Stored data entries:
== Segment start ==
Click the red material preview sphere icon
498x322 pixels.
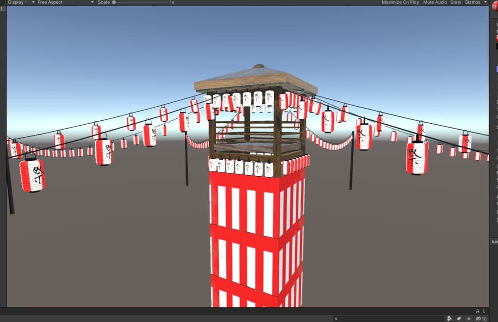pyautogui.click(x=495, y=6)
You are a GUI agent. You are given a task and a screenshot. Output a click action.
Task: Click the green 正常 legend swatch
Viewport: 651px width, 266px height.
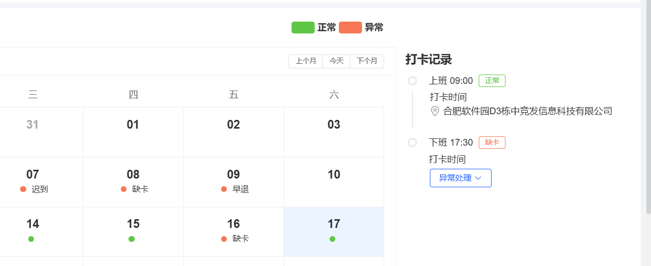[x=303, y=28]
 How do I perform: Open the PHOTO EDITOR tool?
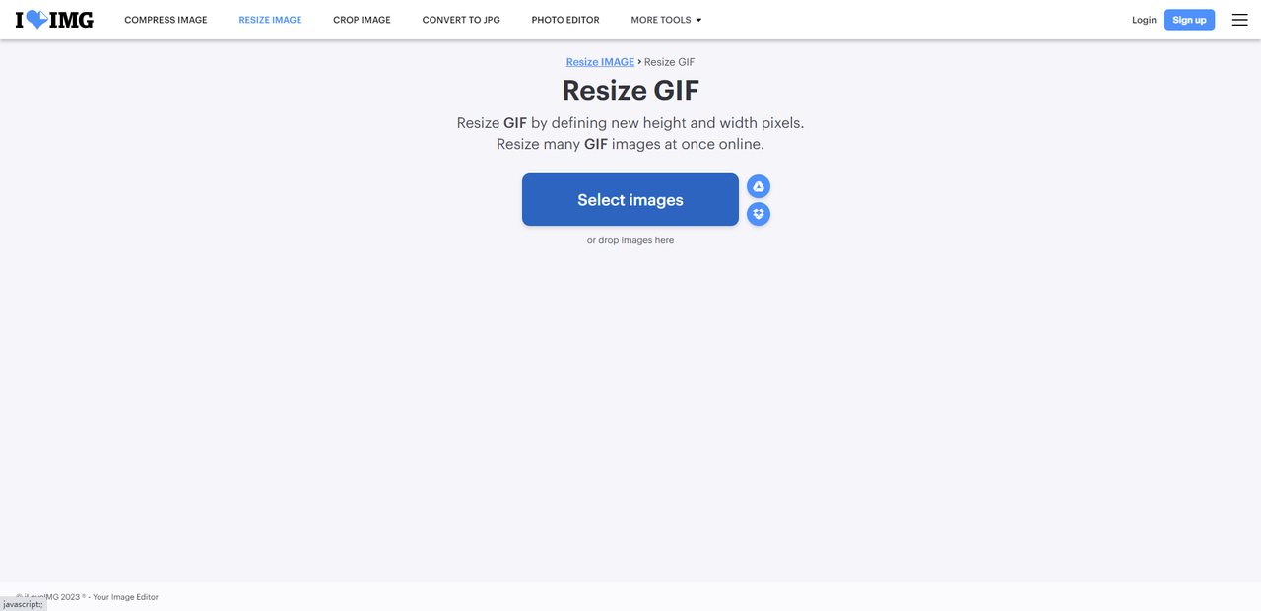565,20
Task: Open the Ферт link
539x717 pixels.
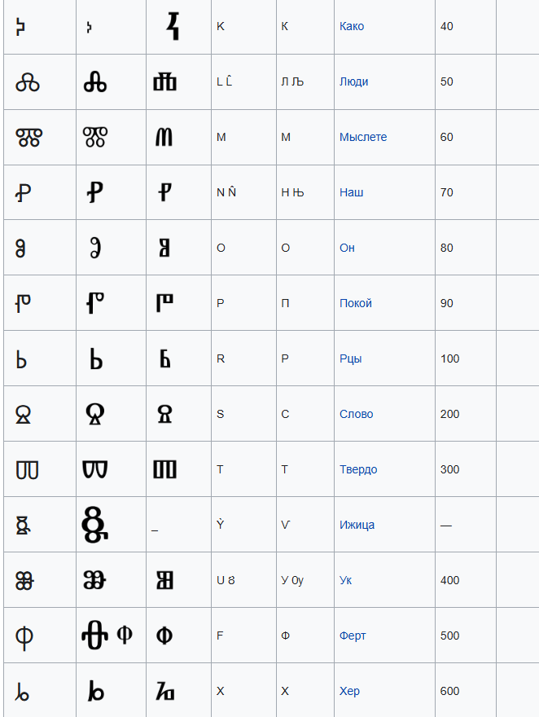Action: tap(353, 636)
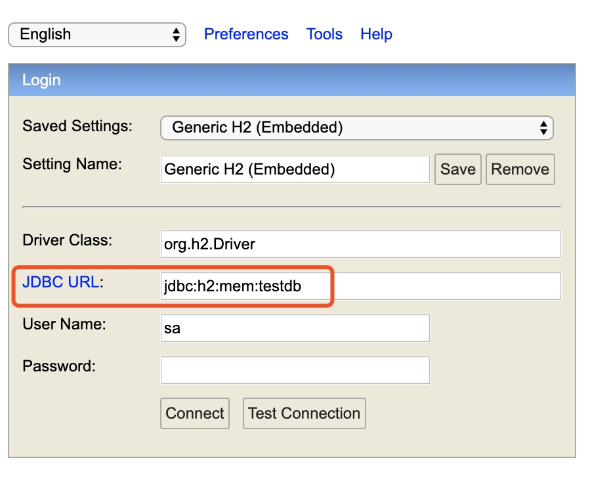Click the "Password:" label text
This screenshot has height=500, width=609.
coord(59,366)
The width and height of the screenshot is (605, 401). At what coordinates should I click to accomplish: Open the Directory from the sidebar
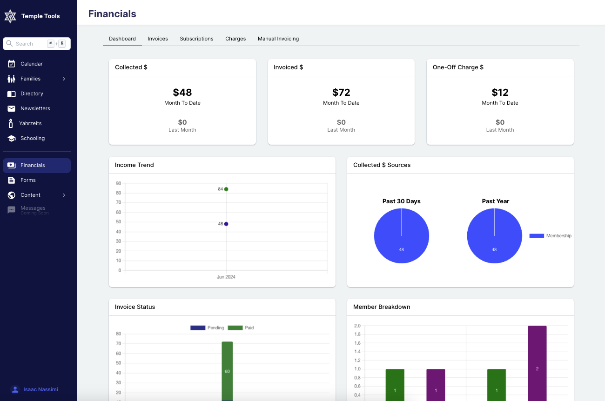12,94
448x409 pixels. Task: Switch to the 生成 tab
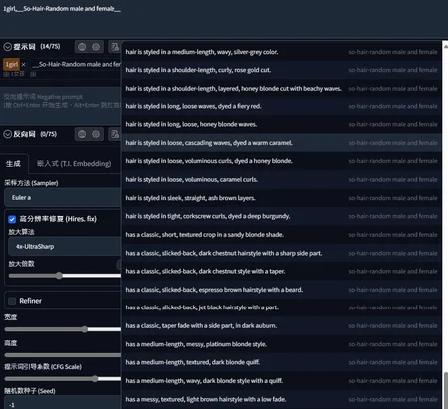pos(13,164)

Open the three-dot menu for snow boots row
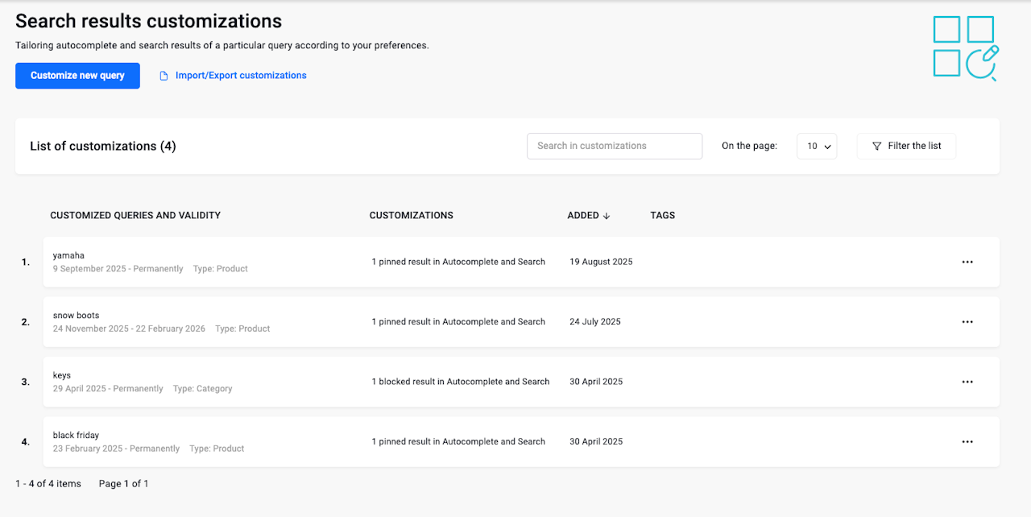click(967, 322)

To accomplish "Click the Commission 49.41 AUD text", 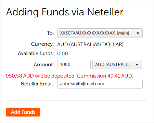I will tap(105, 76).
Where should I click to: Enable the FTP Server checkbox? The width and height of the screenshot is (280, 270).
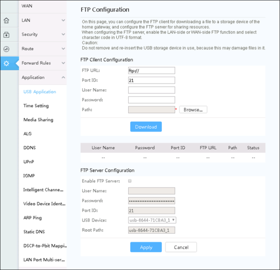point(130,181)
== Segment end ==
#### WORK REQUEST:
The required output is the lines from the one containing "Where should I" through the end of the data, printed exactly, with no pictures.

#### RESULT FOR THIS TASK:
Where should I click to: Enable the FTP Server checkbox? The width and height of the screenshot is (280, 270).
point(130,181)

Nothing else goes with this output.